**Description of the task**
Copy out every item below word for word, keeping each line intact.

>> start Dataset records

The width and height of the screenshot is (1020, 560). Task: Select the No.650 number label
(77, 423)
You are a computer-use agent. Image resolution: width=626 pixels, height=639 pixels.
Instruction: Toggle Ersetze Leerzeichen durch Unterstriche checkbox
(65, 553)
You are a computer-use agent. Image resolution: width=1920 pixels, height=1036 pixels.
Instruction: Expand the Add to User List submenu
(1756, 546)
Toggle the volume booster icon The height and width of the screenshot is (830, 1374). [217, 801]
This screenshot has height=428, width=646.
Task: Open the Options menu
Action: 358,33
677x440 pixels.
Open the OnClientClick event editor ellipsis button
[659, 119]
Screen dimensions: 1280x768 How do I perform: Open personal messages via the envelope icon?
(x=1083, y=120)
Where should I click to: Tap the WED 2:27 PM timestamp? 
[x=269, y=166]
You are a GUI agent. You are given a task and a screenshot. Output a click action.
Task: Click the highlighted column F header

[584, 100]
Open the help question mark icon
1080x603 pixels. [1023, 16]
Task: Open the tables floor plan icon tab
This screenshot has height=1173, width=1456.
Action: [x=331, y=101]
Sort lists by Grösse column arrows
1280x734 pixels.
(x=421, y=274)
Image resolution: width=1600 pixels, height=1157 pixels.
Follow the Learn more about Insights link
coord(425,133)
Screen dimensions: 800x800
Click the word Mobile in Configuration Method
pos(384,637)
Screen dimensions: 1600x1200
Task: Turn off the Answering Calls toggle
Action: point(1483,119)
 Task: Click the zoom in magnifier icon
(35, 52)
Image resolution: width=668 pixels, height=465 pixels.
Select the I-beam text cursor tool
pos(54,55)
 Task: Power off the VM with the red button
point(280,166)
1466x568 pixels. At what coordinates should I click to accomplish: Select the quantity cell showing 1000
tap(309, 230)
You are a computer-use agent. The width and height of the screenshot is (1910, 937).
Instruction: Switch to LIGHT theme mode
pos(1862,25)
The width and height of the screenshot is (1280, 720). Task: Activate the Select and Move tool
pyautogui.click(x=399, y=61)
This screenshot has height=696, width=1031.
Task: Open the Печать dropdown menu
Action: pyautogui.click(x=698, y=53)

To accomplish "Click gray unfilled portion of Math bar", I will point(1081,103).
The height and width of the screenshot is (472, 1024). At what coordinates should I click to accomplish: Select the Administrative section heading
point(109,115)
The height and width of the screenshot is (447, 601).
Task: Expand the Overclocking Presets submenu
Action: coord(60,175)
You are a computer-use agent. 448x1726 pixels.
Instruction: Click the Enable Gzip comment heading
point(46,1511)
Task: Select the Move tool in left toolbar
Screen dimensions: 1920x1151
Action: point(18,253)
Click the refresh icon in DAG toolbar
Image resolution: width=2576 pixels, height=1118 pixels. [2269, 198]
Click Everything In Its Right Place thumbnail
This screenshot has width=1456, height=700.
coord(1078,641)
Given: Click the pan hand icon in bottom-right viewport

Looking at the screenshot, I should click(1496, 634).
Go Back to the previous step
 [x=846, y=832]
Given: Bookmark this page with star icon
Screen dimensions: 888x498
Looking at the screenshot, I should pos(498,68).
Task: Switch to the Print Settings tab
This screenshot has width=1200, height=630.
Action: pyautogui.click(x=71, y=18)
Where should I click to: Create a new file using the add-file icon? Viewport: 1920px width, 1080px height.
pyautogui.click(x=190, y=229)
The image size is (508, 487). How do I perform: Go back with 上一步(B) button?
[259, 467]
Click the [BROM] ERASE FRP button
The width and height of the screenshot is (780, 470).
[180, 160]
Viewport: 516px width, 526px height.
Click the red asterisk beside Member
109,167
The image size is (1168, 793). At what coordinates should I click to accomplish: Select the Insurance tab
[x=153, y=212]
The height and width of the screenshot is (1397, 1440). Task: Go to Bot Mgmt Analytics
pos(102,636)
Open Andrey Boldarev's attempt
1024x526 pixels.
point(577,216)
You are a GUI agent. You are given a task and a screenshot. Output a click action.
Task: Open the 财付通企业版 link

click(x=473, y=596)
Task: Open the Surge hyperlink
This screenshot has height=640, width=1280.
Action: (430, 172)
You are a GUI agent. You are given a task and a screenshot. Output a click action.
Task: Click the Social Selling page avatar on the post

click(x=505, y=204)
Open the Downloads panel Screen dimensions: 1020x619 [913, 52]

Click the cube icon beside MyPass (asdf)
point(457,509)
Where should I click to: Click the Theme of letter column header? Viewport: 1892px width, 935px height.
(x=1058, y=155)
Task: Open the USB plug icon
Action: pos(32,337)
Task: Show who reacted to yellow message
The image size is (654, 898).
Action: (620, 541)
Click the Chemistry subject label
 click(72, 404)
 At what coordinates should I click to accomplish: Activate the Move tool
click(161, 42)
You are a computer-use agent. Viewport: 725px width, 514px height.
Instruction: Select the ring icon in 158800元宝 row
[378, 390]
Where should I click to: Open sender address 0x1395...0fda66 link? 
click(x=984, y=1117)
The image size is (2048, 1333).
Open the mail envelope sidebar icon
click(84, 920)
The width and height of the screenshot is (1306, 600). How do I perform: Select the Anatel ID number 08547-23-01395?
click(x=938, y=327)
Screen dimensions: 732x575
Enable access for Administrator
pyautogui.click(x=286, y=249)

>> end Dataset records

**Exercise response**
The width and height of the screenshot is (1020, 560). Task: Select the No.650 number label
(77, 423)
You are a computer-use agent. Image resolution: width=626 pixels, height=639 pixels.
Instruction: Toggle Ersetze Leerzeichen durch Unterstriche checkbox
(65, 553)
You are a computer-use agent. Image resolution: width=1920 pixels, height=1036 pixels.
Instruction: Expand the Add to User List submenu
(1756, 546)
Toggle the volume booster icon The height and width of the screenshot is (830, 1374). [217, 801]
This screenshot has height=428, width=646.
Task: Open the Options menu
Action: 358,33
677x440 pixels.
Open the OnClientClick event editor ellipsis button
[659, 119]
Screen dimensions: 1280x768 How do I perform: Open personal messages via the envelope icon?
(x=1083, y=120)
Where should I click to: Tap the WED 2:27 PM timestamp? 
[x=269, y=166]
You are a GUI agent. You are given a task and a screenshot. Output a click action.
Task: Click the highlighted column F header

[584, 100]
Open the help question mark icon
1080x603 pixels. [1023, 16]
Task: Open the tables floor plan icon tab
This screenshot has height=1173, width=1456.
Action: [x=331, y=101]
Sort lists by Grösse column arrows
1280x734 pixels.
(x=421, y=274)
Image resolution: width=1600 pixels, height=1157 pixels.
Follow the Learn more about Insights link
coord(425,133)
Screen dimensions: 800x800
Click the word Mobile in Configuration Method
pos(384,637)
Screen dimensions: 1600x1200
Task: Turn off the Answering Calls toggle
Action: point(1483,119)
 Task: Click the zoom in magnifier icon
(35, 52)
Image resolution: width=668 pixels, height=465 pixels.
Select the I-beam text cursor tool
pos(54,55)
 Task: Power off the VM with the red button
point(280,166)
1466x568 pixels. At what coordinates should I click to accomplish: Select the quantity cell showing 1000
tap(309, 230)
You are a computer-use agent. The width and height of the screenshot is (1910, 937).
Instruction: Switch to LIGHT theme mode
pos(1862,25)
The width and height of the screenshot is (1280, 720). Task: Activate the Select and Move tool
pyautogui.click(x=399, y=61)
This screenshot has height=696, width=1031.
Task: Open the Печать dropdown menu
Action: pyautogui.click(x=698, y=53)

To accomplish "Click gray unfilled portion of Math bar", I will point(1081,103).
The height and width of the screenshot is (472, 1024). At what coordinates should I click to accomplish: Select the Administrative section heading
point(109,115)
The height and width of the screenshot is (447, 601).
Task: Expand the Overclocking Presets submenu
Action: coord(60,175)
You are a computer-use agent. 448x1726 pixels.
Instruction: Click the Enable Gzip comment heading
point(46,1511)
Task: Select the Move tool in left toolbar
Screen dimensions: 1920x1151
Action: point(18,253)
Click the refresh icon in DAG toolbar
Image resolution: width=2576 pixels, height=1118 pixels. [2269, 198]
Click Everything In Its Right Place thumbnail
This screenshot has width=1456, height=700.
coord(1078,641)
Given: Click the pan hand icon in bottom-right viewport

Looking at the screenshot, I should click(1496, 634).
Go Back to the previous step
 [x=846, y=832]
Given: Bookmark this page with star icon
Screen dimensions: 888x498
Looking at the screenshot, I should pos(498,68).
Task: Switch to the Print Settings tab
This screenshot has width=1200, height=630.
Action: pyautogui.click(x=71, y=18)
Where should I click to: Create a new file using the add-file icon? Viewport: 1920px width, 1080px height.
pyautogui.click(x=190, y=229)
The image size is (508, 487). How do I perform: Go back with 上一步(B) button?
[259, 467]
Click the [BROM] ERASE FRP button
The width and height of the screenshot is (780, 470).
[180, 160]
Viewport: 516px width, 526px height.
Click the red asterisk beside Member
109,167
The image size is (1168, 793). At what coordinates should I click to accomplish: Select the Insurance tab
[x=153, y=212]
The height and width of the screenshot is (1397, 1440). Task: Go to Bot Mgmt Analytics
pos(102,636)
Open Andrey Boldarev's attempt
1024x526 pixels.
point(577,216)
You are a GUI agent. You are given a task and a screenshot. Output a click action.
Task: Open the 财付通企业版 link

click(x=473, y=596)
Task: Open the Surge hyperlink
This screenshot has height=640, width=1280.
Action: (430, 172)
You are a GUI agent. You are given a task and a screenshot. Output a click action.
Task: Click the Social Selling page avatar on the post

click(x=505, y=204)
Open the Downloads panel Screen dimensions: 1020x619 [913, 52]

Click the cube icon beside MyPass (asdf)
point(457,509)
Where should I click to: Click the Theme of letter column header? Viewport: 1892px width, 935px height.
(x=1058, y=155)
Task: Open the USB plug icon
Action: pos(32,337)
Task: Show who reacted to yellow message
The image size is (654, 898).
Action: (620, 541)
Click the Chemistry subject label
 click(72, 404)
 At what coordinates should I click to accomplish: Activate the Move tool
click(161, 42)
You are a computer-use agent. Viewport: 725px width, 514px height.
Instruction: Select the ring icon in 158800元宝 row
[378, 390]
Where should I click to: Open sender address 0x1395...0fda66 link? 
click(x=984, y=1117)
The image size is (2048, 1333).
Open the mail envelope sidebar icon
click(84, 920)
The width and height of the screenshot is (1306, 600). How do I perform: Select the Anatel ID number 08547-23-01395?
click(x=938, y=327)
Screen dimensions: 732x575
Enable access for Administrator
pyautogui.click(x=286, y=249)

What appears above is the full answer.